Advice for maintaining goat herd health

Commercial dairy goat farming is growing rapidly in the UK, but keeping herds healthy is a challenge when an animal with a naturally low immunity to disease is farmed in a housed system.

Mortality and culling rates can be higher than in other livestock sectors – some producers cull up to 30% of their herds annually – so farmers are working with their vets to prevent disease and reduce risk factors.

At Glandwr Farm, near Llandovery, Meirion and Sharon Evans, and their sons, Meredydd and Morgan, have a comprehensive health plan in place to protect their 800 Saanen milkers.

See also: 6 top tips for getting into milking goats


Meirion Evans

The Evans family established their dairy goat herd three years ago and were aware that the greatest risk factor to goat health was their flock of 600 ewes – because sheep and goats share many of the same diseases.

“We do everything we can to prevent cross-contamination between the goats and sheep,’’ Mr Evans explains.

“The goats will pick up any sheep scab, foot rot, lice, ticks and clostridia infections, so we have very strict biosecurity procedures and everyone who works on the farm is aware of those.’’

Goats and sheep have their own yards and housing and there are separate quad bikes and trailers for moving goats and kids and sheep and lambs.
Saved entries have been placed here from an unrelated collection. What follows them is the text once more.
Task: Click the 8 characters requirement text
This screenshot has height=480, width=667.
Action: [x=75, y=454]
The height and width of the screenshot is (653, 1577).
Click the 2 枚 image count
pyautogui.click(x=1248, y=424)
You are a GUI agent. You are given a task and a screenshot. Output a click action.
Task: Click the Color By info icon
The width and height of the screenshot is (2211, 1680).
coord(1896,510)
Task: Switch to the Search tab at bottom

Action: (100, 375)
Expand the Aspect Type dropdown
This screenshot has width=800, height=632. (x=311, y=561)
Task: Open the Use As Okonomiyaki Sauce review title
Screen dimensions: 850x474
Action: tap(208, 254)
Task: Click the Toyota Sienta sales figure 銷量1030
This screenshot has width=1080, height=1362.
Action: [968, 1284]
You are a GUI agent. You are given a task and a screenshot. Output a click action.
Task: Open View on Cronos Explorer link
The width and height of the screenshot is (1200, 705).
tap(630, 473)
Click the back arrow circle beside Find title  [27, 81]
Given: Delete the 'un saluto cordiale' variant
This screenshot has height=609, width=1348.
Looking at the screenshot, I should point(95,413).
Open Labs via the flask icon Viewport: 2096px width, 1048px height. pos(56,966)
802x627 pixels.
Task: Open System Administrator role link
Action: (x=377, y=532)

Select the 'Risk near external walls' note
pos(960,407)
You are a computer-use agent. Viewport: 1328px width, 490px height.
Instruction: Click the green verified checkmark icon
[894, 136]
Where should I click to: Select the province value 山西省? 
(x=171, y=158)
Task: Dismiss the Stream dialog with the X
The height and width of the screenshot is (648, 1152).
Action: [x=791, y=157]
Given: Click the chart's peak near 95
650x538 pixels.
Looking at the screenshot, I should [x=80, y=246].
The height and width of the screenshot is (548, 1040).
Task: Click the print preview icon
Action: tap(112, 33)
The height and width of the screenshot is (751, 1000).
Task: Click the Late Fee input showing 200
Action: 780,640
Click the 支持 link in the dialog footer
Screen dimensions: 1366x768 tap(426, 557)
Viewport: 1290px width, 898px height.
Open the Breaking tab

Everyone on the farm has separate protective clothing and footwear when handling the different species. “We take this very seriously, even down to having two shepherd’s crooks,” says Mr Evans.

Establishing the herd and kidding

The introduction of new animals poses the single greatest risk to biosecurity, so when the Evans family established the business the goats were sourced from a closed herd. Diseases in goats are not always apparent in the early stages, so the animals were regularly monitored for signs of illness.

Point of kidding is the highest-risk period because goats mostly have multiple births and require intervention around kidding.

Mr Evans says hygiene levels are especially high at this time to prevent infection that can rapidly result in toxaemia and metritis. Goats kid from January to April, with kids fed colostrum for three days.


Goats are susceptible to twin kid disease, especially nannies that are over-conditioned, so nutrition is important.

At Glandwr Farm, the diet consists of straw and cake instead of the more usual TMR. Average annual yield is 1,000 litres with milk sold to Abergavenny Fine Foods.

Matthew Pugh, of Belmont Farm and Equine Vets, Hereford, recommends splitting goats according to predicted kidding dates.

“Blanket feeding should be avoided,’’ he says. “As with dairy cows, management in the dry period is important. Goat farmers should be thinking about the next lactation as soon as pregnancy is confirmed. If goats get fat in late lactation, they will be prone to fatty liver.’’

Condition scores?

Attention to detail is central to neonatal kid care at Glandwr Farm. Kids are born in a clean and dry environment and their navels dipped. A comprehensive vaccination programme for both kids and adult goats is a cornerstone of the health plan.

At three weeks, seven weeks and six months, kids are vaccinated against pasteurellosis. At four and eight weeks, they are vaccinated with Lambivac and at 10 weeks a vaccination is given to protect against Johne’s. There are further vaccinations at five months, for enzootic abortion and toxoplasmosis. Adult goats get a Lambivac booster in January and July.

Mr Pugh says levels of stockmanship need to be high on goat farms to control all diseases, from Johne’s to infectious scour in kids.

He recommends the removal of kids from the kidding area as soon as possible after birth. “Ensure all kids receive adequate colostrum in the first four hours after birth. The recommended level is 250ml within those four hours.’’

Matthew Pugh’s top tips for high health status in dairy goat herds

  1. Establish an active health plan in conjunction with your vet.
  2. Make everyone aware of protocols, including interventions around kidding, such as ensuring kids receive adequate colostrum and that any animals with assisted kiddings are treated quickly and effectively.
  3. Ensure everyone is suitably trained and skilled. “No one should be afraid to ask questions. Consider having a small training event in conjunction with your vet.’’
  4. Everyone involved in the farm, including nutritionists, vets and consultants, should work as a team.
  5. Adopt a zero-tolerance approach to the control of infectious diseases such as foot rot and infectious abortions.
  6. To allow for informed decisions when buying goats, ensure your vet speaks to the vendor’s vet to establish the health status of the flock.